*** Opening of DATA FOR THIS EXERCISE ***

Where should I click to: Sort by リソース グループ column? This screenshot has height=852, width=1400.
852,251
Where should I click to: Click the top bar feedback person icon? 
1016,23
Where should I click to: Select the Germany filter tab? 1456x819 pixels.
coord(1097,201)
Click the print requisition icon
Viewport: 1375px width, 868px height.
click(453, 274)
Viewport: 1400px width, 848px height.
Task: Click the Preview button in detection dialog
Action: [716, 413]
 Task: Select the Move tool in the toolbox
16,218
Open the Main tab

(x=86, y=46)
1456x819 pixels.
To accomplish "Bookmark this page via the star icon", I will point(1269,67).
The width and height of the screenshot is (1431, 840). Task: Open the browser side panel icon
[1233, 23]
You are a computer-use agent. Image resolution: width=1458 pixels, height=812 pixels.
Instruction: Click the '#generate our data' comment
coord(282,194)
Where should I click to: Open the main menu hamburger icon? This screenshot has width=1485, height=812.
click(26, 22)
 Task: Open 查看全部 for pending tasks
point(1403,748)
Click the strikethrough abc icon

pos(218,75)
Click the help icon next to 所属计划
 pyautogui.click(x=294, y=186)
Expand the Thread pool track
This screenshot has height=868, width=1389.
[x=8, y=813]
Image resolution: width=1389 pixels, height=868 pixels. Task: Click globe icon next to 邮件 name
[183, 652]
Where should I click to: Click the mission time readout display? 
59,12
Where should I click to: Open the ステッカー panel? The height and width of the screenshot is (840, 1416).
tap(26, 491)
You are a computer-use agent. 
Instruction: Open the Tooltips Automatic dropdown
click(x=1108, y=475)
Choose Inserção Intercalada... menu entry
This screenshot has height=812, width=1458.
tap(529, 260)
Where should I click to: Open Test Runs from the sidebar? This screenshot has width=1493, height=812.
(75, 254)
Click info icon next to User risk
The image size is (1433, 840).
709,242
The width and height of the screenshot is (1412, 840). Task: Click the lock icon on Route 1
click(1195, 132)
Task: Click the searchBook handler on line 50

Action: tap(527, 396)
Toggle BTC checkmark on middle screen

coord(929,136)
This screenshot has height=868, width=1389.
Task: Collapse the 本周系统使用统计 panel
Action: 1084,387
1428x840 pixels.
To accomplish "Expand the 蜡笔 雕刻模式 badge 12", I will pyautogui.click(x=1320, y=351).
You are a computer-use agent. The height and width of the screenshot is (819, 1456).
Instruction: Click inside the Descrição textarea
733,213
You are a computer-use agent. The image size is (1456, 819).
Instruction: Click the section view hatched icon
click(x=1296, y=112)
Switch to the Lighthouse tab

*** Close of DATA FOR THIS EXERCISE ***

--- WORK TASK ---
Repeat the whole of the data above exactly, keeping every word.

--- TASK RESPONSE ---
Where should I click to: Sort by リソース グループ column? This screenshot has height=852, width=1400.
852,251
Where should I click to: Click the top bar feedback person icon? 
1016,23
Where should I click to: Select the Germany filter tab? 1456x819 pixels.
coord(1097,201)
Click the print requisition icon
Viewport: 1375px width, 868px height.
click(453, 274)
Viewport: 1400px width, 848px height.
Task: Click the Preview button in detection dialog
Action: [716, 413]
 Task: Select the Move tool in the toolbox
16,218
Open the Main tab

(x=86, y=46)
1456x819 pixels.
To accomplish "Bookmark this page via the star icon", I will point(1269,67).
The width and height of the screenshot is (1431, 840). Task: Open the browser side panel icon
[1233, 23]
You are a computer-use agent. Image resolution: width=1458 pixels, height=812 pixels.
Instruction: Click the '#generate our data' comment
coord(282,194)
Where should I click to: Open the main menu hamburger icon? This screenshot has width=1485, height=812.
click(26, 22)
 Task: Open 查看全部 for pending tasks
point(1403,748)
Click the strikethrough abc icon

pos(218,75)
Click the help icon next to 所属计划
 pyautogui.click(x=294, y=186)
Expand the Thread pool track
This screenshot has height=868, width=1389.
[x=8, y=813]
Image resolution: width=1389 pixels, height=868 pixels. Task: Click globe icon next to 邮件 name
[183, 652]
Where should I click to: Click the mission time readout display? 
59,12
Where should I click to: Open the ステッカー panel? The height and width of the screenshot is (840, 1416).
tap(26, 491)
You are a computer-use agent. 
Instruction: Open the Tooltips Automatic dropdown
click(x=1108, y=475)
Choose Inserção Intercalada... menu entry
This screenshot has height=812, width=1458.
tap(529, 260)
Where should I click to: Open Test Runs from the sidebar? This screenshot has width=1493, height=812.
(75, 254)
Click info icon next to User risk
The image size is (1433, 840).
709,242
The width and height of the screenshot is (1412, 840). Task: Click the lock icon on Route 1
click(1195, 132)
Task: Click the searchBook handler on line 50

Action: tap(527, 396)
Toggle BTC checkmark on middle screen

coord(929,136)
This screenshot has height=868, width=1389.
Task: Collapse the 本周系统使用统计 panel
Action: 1084,387
1428x840 pixels.
To accomplish "Expand the 蜡笔 雕刻模式 badge 12", I will pyautogui.click(x=1320, y=351).
You are a computer-use agent. The height and width of the screenshot is (819, 1456).
Instruction: Click inside the Descrição textarea
733,213
You are a computer-use agent. The image size is (1456, 819).
Instruction: Click the section view hatched icon
click(x=1296, y=112)
Switch to the Lighthouse tab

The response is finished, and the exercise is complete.